Show, Don’t Tell

by on October 25, 2006 · 32 comments

A coalition including the Consumer Electronics Association, Public Knowledge, and EFF have launched a digital freedom campaign. These are good groups and I’m always happy to see them highlighting an important set of issues, but frankly, if I weren’t already well versed on this controversy, I think I’d find their website a little bit confusing.

The campaign talks about innovators, artists, and consumers all having their freedom threatened. And it’s true: all of them can be harmed by aggressive expansions of copyright law. But the only concrete example the digital freedom campaign mentions is recording satellite broadcasts.
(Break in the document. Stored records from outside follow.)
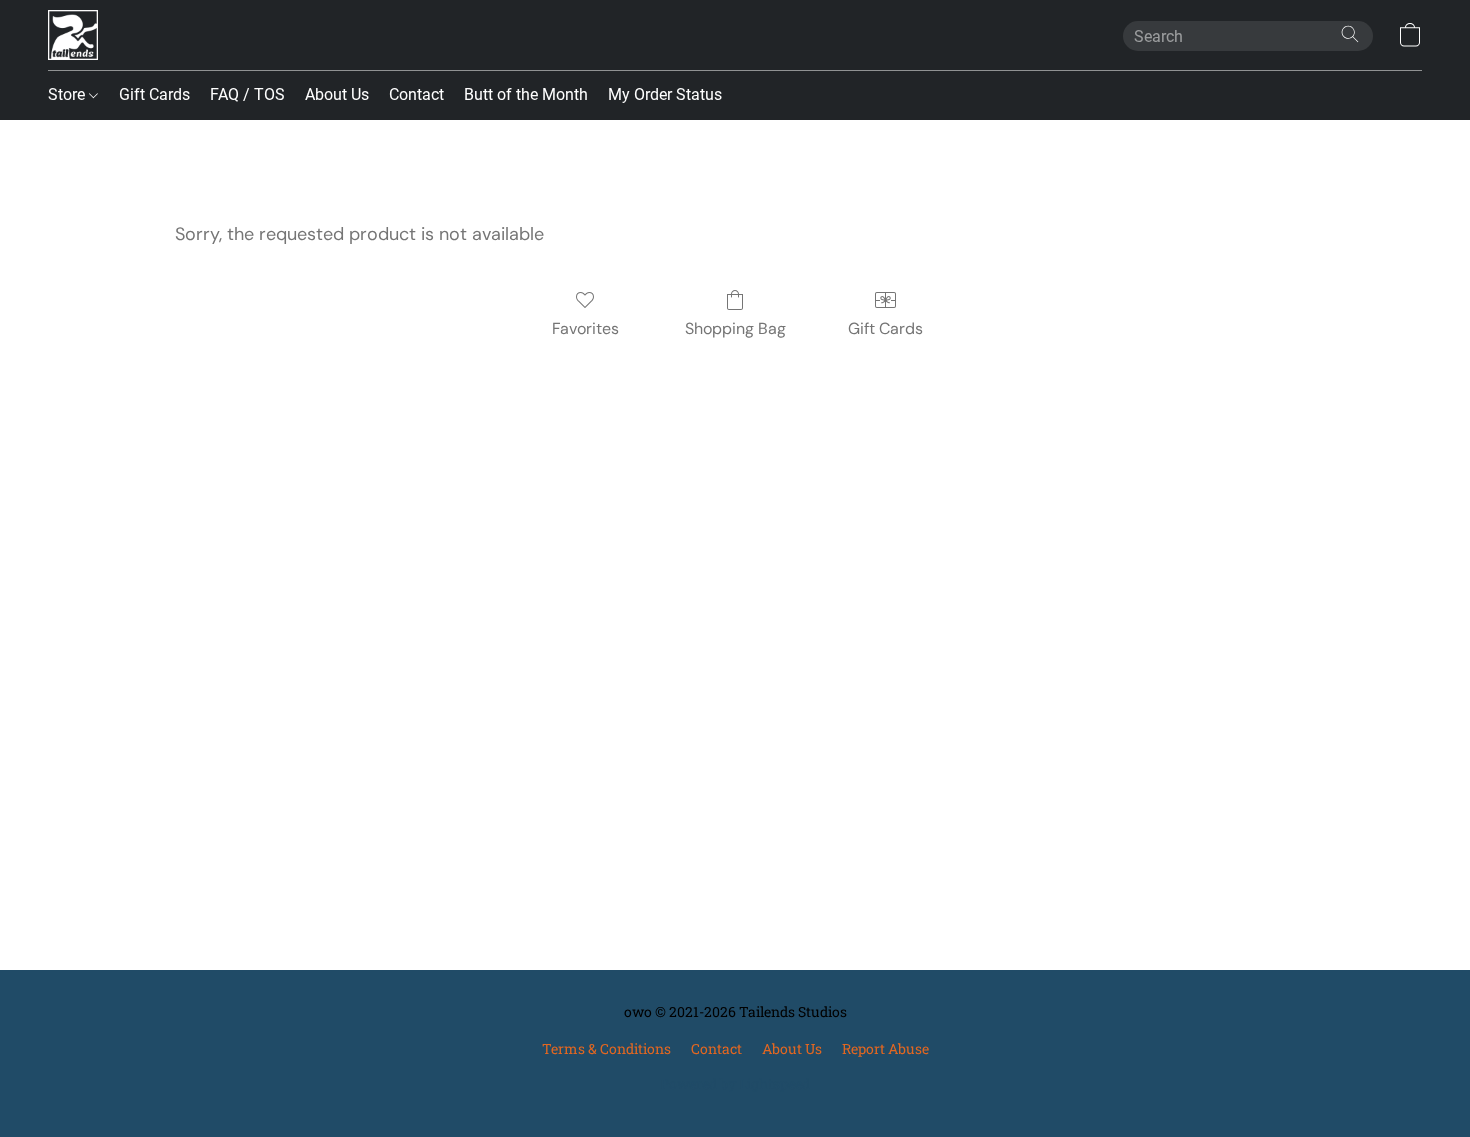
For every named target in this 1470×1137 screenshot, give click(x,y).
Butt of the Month (526, 94)
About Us (337, 94)
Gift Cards (154, 94)
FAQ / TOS (247, 94)
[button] (73, 35)
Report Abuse (885, 1048)
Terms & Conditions (606, 1048)
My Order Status (665, 94)
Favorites (585, 328)
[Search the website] (1350, 34)
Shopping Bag (735, 328)
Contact (416, 94)
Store (68, 94)
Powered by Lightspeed (735, 1083)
As important as that issue is, that’s not likely to spark a nationwide backlash.

Oh, now that I’ve looked at the home page again, I see that clicking on the people causes them to tell their story. That’s pretty cool. They ought to make it more obvious that you’re supposed to click on the people, as it took me a good 10 minutes to figure that out, and most people visiting the site aren’t going to spend 10 minutes poking around.
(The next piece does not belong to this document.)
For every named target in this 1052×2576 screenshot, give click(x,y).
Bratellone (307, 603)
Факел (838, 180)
Anyway, my point is that advocates for digital freedom (myself definitely included) need to do a better job of getting down to specifics in a way that’s accessible to ordinary people. I think EFF’s endangered gizmos and DRM guide sites are good examples. When you tell people that Hollywood almost got the VCR outlawed, that immediately gets peoples’ attention. There are now thousands of consumers who’ve discovered that their “plays for sure” music doesn’t play on their iPods. If we can tie those controversies back to the current debates over the PERFORM Act, the broadcast flag, the Boucher bill, etc, we can help voters clearly understand what’s at stake and why they should care.
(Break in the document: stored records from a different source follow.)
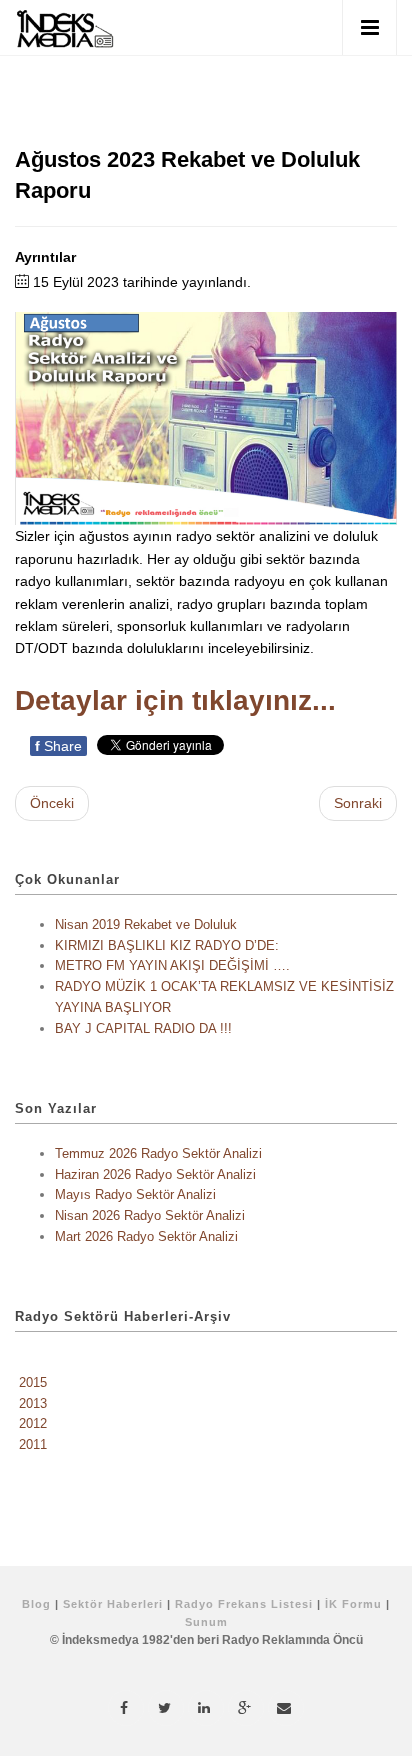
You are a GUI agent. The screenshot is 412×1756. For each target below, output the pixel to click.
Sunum (206, 1622)
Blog (36, 1604)
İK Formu (353, 1604)
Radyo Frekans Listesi (244, 1604)
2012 (33, 1423)
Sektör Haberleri (113, 1604)
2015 (33, 1382)
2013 (33, 1403)
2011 (33, 1444)
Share (58, 746)
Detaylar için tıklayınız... (175, 700)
But without those ties to specific examples, all the rhetoric about freedom and consumer rights in the world won’t get peoples’ attention. Voters have heard all the freedom rhetoric before, and it’s usually hogwash. I thought the middle guy–the aspiring filmmaker with the tape over his mouth–did a good job of offering a specific example of what’s at stake. But the other two, and most of the copy on the rest of the website, is just too vague to get anybody other than me fired up.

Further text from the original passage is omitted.